__EXERCISE__: Filter the listing below down to the lines containing the word "computer".

__ENTRIES SHOWN__:
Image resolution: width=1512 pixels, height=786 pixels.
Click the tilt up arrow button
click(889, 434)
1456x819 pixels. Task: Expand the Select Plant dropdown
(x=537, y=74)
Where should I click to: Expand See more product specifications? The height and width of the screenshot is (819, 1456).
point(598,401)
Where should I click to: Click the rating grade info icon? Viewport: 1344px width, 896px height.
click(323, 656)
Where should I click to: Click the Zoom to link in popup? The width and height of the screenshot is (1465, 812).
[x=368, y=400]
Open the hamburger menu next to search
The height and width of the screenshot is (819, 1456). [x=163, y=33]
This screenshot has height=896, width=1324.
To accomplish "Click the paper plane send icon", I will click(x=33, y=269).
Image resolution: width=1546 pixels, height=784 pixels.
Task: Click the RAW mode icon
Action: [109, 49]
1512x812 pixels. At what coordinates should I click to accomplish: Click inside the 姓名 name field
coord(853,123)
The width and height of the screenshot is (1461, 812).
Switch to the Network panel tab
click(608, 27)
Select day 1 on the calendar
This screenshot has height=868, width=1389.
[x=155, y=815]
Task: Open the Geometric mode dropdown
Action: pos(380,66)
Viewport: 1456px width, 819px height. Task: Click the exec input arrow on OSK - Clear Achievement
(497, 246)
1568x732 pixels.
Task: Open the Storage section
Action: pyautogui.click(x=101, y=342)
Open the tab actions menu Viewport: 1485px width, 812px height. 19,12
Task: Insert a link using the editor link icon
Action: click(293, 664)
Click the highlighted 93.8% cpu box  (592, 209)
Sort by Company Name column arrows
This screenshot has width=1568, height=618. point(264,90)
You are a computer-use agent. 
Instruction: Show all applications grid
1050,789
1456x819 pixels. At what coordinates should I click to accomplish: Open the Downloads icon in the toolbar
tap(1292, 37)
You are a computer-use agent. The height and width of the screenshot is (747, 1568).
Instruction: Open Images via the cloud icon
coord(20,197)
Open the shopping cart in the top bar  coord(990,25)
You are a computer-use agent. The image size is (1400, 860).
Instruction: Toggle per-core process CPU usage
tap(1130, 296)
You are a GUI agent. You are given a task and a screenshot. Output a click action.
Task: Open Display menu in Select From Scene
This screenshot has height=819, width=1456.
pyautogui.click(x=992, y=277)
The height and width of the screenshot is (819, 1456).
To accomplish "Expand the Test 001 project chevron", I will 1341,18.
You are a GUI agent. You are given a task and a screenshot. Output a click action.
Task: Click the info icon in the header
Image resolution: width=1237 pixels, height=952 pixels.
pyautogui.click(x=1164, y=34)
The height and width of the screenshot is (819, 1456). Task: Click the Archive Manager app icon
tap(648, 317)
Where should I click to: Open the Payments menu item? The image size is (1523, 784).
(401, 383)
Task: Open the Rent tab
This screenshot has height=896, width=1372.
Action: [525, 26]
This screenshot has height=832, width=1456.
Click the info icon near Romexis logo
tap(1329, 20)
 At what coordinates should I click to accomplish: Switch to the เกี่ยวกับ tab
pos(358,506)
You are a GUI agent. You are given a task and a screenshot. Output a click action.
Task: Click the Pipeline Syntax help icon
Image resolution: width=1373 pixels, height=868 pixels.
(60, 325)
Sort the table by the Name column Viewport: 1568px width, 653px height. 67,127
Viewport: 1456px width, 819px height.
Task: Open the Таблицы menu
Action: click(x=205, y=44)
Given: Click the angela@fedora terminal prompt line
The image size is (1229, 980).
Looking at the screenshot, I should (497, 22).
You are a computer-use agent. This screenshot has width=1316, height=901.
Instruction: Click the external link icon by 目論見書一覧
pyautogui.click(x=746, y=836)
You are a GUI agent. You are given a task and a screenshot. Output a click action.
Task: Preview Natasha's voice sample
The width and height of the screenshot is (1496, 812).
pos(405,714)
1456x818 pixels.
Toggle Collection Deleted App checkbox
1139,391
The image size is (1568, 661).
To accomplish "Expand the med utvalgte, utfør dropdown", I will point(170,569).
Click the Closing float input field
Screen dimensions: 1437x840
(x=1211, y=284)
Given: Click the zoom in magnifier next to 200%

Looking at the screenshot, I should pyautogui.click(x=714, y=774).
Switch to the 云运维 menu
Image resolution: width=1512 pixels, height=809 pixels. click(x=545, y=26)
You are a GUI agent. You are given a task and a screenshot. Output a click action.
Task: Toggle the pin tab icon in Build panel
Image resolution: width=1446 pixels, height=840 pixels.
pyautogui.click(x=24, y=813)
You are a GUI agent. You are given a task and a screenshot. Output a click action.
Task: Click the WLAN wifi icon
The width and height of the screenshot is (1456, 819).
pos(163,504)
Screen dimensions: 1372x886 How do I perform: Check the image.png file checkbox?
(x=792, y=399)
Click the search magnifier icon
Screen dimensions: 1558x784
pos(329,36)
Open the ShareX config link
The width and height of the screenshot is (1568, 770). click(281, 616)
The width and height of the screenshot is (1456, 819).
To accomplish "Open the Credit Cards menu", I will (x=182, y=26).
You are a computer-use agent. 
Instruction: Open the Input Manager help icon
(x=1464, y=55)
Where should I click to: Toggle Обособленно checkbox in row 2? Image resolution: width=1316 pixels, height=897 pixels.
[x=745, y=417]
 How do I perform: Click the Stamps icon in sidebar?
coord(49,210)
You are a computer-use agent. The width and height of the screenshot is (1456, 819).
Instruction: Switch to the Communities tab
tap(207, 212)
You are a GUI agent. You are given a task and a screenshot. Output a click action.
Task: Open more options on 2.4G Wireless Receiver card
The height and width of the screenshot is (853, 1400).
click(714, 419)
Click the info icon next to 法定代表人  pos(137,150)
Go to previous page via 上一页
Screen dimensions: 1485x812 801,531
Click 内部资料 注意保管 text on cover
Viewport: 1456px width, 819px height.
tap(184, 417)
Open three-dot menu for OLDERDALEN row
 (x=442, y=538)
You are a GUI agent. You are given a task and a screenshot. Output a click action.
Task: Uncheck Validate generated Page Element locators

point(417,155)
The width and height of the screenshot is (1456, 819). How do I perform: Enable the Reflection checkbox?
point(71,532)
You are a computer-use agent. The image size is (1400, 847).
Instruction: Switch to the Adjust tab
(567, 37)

__ANSWER TO THIS PROBLEM__:
You are a computer-use agent. 
You are a computer-use agent. The height and width of the screenshot is (747, 1568).
You are a computer-use agent. The image size is (1400, 860).
You are a computer-use agent. This screenshot has width=1316, height=901.
You are a computer-use agent. 
You are a computer-use agent. The width and height of the screenshot is (1456, 819).
You are a computer-use agent. The image size is (1400, 847).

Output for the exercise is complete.